Further, whilst it is not the case in English law, other legal systems do allow tribunals to decide cases on the basis of legal rules not raised or addressed by the parties. It was also significant that the central factual allegation proved was one of fraud, and as so, the tribunal’s consequent finding against the partnership on the issue of adjustment of the price under the contract should not have been surprising to the parties.
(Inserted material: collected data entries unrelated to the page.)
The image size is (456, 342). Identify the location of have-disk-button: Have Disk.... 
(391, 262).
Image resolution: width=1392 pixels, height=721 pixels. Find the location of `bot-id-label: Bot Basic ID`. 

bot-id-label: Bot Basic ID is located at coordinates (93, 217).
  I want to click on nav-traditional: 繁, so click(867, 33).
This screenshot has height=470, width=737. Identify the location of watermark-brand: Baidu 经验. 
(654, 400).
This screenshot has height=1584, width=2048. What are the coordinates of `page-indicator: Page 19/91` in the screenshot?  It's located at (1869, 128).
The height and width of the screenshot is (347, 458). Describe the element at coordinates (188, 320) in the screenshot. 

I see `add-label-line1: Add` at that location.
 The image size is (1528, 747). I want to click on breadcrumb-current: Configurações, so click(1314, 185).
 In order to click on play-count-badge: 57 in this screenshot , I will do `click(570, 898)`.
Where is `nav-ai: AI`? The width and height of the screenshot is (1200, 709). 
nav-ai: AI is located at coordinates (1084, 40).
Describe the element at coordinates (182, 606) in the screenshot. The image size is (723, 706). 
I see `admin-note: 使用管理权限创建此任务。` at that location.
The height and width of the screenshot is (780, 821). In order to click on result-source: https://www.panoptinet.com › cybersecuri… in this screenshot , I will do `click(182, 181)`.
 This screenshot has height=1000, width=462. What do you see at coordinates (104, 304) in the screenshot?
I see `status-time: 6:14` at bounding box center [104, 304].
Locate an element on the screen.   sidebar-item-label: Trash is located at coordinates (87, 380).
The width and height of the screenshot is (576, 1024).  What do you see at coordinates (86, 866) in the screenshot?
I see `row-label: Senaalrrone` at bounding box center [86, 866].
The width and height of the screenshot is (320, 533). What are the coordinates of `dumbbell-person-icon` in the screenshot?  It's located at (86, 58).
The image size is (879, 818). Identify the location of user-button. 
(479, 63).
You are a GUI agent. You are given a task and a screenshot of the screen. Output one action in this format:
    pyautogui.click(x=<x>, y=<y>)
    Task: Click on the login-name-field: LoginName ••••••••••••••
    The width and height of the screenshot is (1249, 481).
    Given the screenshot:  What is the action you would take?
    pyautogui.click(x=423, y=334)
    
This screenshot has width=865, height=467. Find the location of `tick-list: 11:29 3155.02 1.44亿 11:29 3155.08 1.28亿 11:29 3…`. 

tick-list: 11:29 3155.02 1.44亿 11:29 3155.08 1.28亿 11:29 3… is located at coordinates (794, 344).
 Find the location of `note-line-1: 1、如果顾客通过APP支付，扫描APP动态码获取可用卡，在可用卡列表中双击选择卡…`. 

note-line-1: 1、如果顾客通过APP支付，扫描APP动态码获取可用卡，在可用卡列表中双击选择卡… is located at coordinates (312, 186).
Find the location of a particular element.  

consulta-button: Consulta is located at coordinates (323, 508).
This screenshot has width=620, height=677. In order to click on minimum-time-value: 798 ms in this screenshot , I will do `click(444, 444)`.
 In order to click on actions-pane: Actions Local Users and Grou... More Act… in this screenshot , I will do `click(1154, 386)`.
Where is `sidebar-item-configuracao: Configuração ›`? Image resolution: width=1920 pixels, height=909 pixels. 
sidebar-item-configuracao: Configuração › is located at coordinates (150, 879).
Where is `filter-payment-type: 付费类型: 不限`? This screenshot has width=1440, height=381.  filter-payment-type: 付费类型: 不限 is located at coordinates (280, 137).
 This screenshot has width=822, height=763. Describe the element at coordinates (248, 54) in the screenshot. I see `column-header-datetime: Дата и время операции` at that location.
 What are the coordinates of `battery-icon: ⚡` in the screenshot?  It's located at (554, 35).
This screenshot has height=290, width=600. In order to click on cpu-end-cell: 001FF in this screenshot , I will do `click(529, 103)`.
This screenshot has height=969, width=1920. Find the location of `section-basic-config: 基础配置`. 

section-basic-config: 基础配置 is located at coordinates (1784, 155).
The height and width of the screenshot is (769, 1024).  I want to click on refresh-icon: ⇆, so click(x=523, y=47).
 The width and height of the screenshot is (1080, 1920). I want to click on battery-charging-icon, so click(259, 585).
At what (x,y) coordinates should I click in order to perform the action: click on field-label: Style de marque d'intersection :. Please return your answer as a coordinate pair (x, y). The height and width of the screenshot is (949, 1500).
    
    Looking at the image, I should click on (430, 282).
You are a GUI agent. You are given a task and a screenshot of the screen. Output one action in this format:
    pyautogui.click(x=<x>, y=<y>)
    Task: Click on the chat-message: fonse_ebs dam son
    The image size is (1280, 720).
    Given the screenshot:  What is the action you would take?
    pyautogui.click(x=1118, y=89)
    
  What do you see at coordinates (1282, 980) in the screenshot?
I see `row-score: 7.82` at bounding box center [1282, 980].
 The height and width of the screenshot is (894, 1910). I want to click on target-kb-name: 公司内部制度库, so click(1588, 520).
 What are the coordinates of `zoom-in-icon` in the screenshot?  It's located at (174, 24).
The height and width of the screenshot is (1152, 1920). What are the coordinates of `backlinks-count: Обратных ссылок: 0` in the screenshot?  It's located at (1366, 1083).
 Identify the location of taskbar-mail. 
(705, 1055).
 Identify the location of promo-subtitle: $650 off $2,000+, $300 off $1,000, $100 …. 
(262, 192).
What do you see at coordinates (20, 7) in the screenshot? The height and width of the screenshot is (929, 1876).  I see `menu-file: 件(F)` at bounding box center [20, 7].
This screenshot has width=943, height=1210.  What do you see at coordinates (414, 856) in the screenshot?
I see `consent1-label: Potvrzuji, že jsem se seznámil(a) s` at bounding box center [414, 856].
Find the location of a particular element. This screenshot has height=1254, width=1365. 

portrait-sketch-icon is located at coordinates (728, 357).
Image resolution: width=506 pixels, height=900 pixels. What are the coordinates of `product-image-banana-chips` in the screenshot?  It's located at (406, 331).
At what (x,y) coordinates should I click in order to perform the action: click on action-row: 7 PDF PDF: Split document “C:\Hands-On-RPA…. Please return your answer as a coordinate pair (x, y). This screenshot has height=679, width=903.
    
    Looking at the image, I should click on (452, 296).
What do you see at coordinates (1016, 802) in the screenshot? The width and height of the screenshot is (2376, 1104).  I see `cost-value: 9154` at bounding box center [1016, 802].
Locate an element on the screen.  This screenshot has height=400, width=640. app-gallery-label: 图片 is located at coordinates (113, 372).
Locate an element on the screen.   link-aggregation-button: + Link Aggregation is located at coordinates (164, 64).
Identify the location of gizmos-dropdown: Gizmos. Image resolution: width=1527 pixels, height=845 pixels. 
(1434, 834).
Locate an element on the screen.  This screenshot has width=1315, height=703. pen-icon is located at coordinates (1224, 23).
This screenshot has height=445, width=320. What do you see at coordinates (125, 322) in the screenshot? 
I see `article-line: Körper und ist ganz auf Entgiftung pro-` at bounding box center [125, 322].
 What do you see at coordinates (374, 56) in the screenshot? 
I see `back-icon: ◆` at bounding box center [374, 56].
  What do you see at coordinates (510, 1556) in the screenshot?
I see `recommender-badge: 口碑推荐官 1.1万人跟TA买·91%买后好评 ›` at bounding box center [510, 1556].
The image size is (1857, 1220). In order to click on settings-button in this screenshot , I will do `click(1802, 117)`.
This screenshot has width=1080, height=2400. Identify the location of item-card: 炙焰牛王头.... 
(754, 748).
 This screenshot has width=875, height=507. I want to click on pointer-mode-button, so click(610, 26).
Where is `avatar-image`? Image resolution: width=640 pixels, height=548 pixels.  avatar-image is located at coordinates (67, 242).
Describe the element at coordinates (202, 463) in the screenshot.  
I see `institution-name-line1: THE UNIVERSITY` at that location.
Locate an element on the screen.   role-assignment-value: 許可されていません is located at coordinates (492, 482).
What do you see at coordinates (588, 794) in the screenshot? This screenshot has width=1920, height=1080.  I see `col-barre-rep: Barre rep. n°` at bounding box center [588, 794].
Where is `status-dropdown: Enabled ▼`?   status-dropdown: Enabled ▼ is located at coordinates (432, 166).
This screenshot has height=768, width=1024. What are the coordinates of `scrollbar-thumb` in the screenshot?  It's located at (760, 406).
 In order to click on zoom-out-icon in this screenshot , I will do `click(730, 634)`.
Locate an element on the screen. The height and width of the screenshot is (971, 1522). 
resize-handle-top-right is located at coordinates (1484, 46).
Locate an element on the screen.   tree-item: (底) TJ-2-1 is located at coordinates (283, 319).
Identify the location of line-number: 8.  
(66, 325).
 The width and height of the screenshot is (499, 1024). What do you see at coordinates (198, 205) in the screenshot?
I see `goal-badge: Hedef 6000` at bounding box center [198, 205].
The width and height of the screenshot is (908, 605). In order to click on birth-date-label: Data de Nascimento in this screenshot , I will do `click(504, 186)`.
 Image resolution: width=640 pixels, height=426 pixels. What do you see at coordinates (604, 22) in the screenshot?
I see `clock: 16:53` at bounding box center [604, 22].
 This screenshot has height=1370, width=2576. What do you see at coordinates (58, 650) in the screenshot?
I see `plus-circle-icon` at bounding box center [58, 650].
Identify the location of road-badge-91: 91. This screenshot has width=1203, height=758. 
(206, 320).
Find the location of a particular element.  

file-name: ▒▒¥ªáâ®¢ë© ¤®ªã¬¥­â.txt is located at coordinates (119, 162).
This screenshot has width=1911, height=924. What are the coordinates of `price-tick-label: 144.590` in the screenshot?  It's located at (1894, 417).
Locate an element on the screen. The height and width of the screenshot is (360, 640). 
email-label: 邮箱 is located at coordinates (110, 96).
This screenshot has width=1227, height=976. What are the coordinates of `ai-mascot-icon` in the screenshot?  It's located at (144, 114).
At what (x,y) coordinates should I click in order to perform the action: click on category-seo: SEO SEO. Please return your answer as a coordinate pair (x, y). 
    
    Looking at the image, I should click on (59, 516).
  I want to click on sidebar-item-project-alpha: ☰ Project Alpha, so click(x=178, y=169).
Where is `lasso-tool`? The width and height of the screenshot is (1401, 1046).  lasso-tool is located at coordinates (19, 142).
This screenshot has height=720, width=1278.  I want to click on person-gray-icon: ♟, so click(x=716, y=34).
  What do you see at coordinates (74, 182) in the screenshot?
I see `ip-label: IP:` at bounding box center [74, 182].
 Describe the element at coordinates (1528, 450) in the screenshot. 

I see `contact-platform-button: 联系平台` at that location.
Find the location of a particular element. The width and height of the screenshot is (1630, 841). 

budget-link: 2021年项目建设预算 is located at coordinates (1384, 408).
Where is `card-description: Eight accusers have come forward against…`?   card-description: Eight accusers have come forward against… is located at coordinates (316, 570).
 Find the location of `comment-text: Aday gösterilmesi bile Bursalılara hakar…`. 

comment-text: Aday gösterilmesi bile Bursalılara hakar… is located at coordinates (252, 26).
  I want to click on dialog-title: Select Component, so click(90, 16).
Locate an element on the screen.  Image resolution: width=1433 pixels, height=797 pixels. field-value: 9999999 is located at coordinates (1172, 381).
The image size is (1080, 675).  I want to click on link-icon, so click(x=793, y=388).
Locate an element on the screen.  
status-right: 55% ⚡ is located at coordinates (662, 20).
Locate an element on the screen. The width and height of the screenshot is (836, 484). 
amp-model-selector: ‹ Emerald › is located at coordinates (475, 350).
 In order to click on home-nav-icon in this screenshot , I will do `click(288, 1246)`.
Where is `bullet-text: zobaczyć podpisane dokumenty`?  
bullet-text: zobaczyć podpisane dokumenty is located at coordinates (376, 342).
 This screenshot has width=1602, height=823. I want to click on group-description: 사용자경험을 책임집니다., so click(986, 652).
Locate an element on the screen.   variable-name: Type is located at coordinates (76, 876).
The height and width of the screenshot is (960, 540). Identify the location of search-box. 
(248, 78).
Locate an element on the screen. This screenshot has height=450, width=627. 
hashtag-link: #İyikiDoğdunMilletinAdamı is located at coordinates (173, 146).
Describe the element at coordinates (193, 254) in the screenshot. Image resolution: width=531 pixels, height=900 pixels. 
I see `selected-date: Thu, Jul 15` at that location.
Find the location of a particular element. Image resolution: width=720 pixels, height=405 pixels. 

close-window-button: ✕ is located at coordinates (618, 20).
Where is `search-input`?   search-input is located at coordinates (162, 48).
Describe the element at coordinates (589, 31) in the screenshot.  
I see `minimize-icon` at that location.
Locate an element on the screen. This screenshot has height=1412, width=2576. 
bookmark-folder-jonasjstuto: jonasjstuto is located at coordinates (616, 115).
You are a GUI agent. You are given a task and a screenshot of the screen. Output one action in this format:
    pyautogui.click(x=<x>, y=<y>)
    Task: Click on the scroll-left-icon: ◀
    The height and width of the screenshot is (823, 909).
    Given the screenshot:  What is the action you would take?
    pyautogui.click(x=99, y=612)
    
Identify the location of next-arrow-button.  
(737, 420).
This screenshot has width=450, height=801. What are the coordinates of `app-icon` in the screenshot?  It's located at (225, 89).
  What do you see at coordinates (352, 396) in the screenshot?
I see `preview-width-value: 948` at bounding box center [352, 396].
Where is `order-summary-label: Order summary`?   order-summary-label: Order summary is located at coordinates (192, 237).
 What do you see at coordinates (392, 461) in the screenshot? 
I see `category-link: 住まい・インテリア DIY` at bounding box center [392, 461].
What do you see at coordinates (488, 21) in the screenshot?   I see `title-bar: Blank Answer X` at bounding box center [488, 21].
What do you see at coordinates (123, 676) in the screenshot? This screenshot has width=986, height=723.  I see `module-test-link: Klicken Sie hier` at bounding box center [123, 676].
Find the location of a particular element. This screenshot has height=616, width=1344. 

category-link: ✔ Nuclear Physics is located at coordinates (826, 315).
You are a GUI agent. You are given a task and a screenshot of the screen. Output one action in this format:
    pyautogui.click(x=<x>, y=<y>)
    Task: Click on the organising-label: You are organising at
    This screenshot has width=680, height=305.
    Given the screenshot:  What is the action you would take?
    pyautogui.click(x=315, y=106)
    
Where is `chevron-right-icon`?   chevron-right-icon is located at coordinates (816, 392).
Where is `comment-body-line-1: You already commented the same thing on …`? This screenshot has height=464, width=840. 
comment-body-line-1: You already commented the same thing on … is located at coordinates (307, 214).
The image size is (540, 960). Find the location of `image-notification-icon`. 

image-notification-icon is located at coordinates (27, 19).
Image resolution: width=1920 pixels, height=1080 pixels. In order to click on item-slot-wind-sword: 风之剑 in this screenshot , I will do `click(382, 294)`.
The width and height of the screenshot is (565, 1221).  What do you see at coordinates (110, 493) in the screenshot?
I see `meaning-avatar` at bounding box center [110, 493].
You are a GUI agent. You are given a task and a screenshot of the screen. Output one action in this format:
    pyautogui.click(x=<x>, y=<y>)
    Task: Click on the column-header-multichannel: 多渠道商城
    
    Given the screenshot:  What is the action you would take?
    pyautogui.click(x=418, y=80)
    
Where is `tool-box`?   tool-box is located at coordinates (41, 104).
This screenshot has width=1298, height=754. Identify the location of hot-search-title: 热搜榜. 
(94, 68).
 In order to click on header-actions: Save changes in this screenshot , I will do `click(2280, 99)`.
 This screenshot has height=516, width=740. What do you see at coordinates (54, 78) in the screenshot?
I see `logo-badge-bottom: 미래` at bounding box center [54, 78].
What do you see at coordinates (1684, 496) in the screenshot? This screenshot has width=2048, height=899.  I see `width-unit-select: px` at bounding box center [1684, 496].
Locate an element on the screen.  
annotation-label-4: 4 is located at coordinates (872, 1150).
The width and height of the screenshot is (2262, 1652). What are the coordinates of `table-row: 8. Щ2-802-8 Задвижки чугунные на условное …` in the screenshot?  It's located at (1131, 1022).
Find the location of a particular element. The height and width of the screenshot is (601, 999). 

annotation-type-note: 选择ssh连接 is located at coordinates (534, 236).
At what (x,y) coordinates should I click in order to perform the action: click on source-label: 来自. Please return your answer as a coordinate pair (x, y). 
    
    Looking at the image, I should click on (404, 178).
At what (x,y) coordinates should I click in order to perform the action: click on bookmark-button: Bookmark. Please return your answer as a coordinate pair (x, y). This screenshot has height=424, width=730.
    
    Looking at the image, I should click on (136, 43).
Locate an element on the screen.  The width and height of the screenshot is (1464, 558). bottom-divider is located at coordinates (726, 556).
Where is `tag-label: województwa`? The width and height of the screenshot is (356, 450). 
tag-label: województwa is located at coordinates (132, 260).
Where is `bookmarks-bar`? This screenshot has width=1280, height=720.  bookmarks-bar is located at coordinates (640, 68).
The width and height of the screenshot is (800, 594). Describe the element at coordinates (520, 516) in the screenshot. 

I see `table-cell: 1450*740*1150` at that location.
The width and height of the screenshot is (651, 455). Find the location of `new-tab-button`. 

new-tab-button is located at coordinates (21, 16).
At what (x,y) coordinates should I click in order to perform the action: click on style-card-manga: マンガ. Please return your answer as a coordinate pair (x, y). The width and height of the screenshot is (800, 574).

Lastly, the court considered that the appellant had failed to prove that the procedural approach adopted amounted to fundamental unfairness which goes to the essence of the right to be heard. It would be “a very strong thing for and English or Cayman court to find it contrary to the public policy of the forum to enforce an award which has been upheld by the courts with primary responsibility for ensuring the integrity of the arbitral process”, and there was no sufficient basis on which to reach such a conclusion in the present case.

Issue 3

On the third issue, which admittedly overlapped substantially with the first two, the Privy Council rejected the partnership’s arguments on the basis that they had already been rejected by the Brazilian courts, and were thus caught by issue estoppel.

Commentary

This was a complex case on the enforcement of an arbitral award some 15 years after initial submission to arbitration. It is significant because it shows how difficult it will be for parties to impugn arbitral awards, even where there has been significant procedural unfairness. Given the circumstances of this lengthy and convoluted litigation, the Privy Council was understandably at pains to highlight the importance of the doctrine of issue estoppel as a guard against the duplication of disputes.

About the Author

Called in 2011, prior to pupillage Conor Kennedy spent two years working with a leading insurance law firm, gaining experience across regulatory, employment, leisure, travel and public sector teams. He has a varied civil practice and is accredited for Direct Access instruction, but has a particular interest and expertise in claims involving fundamental dishonesty.

 

…And Finally…

Our friends at Express Solicitors and the Association of Consumer Support Organisations have conduced an analysis of 8,500 fast and multi-track claims, and can now reveal that in six out of ten court regions cases are taking over nine months to proceed from service of the claim form to the CCMC hearing. The east of England comfortably exceeded this average, with an average waiting time of 350 days – just two weeks shy of a year’s delay between issue and first hearing. The longest delays at individual courts occurred at Thanet (456 days), Chelmsford (426 days), Reading (424), Bournemouth (394) and Durham (377). It will come as no surprise to our Yorkshire readers that the region with the shortest delay was Yorkshire and the Humber, which boasted an average waiting time of only 210 days, a mere six months or so. The ACSO understandably focuses its concerns on the effect of delays of this magnitude on the parties to litigation – but will nobody think of the barristers? Let us assume that the overworked and overlooked barrister enters into a conditional fee agreement a year before proceedings are issued; (s)he settles Particulars of Claim, undertakes the CCMC, and then (of course) wins the resulting trial. Why, when you factor in the time taken to assess costs and then crowbar payment out of the Defendant and then from the Claimant’s solicitors, it might take five years or more to be paid! Is it any wonder we’re known as the Deserving Poor?